Itens de dados:
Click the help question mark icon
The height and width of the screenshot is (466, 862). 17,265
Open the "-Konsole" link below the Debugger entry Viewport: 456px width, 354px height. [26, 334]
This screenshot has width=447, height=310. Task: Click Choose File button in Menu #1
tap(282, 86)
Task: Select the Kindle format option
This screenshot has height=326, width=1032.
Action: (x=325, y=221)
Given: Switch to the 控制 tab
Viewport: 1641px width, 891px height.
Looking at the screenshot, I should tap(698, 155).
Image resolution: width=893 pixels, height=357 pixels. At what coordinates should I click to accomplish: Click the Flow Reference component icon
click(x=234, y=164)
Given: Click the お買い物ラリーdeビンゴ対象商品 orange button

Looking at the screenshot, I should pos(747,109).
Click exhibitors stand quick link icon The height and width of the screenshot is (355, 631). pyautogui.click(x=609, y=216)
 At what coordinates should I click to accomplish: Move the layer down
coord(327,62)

**Tarefa proposta**
Copie todas as linhas dos dados acima sem fazer nenhuma alteração.

**Resposta**
Click the help question mark icon
The height and width of the screenshot is (466, 862). 17,265
Open the "-Konsole" link below the Debugger entry Viewport: 456px width, 354px height. [26, 334]
This screenshot has width=447, height=310. Task: Click Choose File button in Menu #1
tap(282, 86)
Task: Select the Kindle format option
This screenshot has height=326, width=1032.
Action: (x=325, y=221)
Given: Switch to the 控制 tab
Viewport: 1641px width, 891px height.
Looking at the screenshot, I should tap(698, 155).
Image resolution: width=893 pixels, height=357 pixels. At what coordinates should I click to accomplish: Click the Flow Reference component icon
click(x=234, y=164)
Given: Click the お買い物ラリーdeビンゴ対象商品 orange button

Looking at the screenshot, I should pos(747,109).
Click exhibitors stand quick link icon The height and width of the screenshot is (355, 631). pyautogui.click(x=609, y=216)
 At what coordinates should I click to accomplish: Move the layer down
coord(327,62)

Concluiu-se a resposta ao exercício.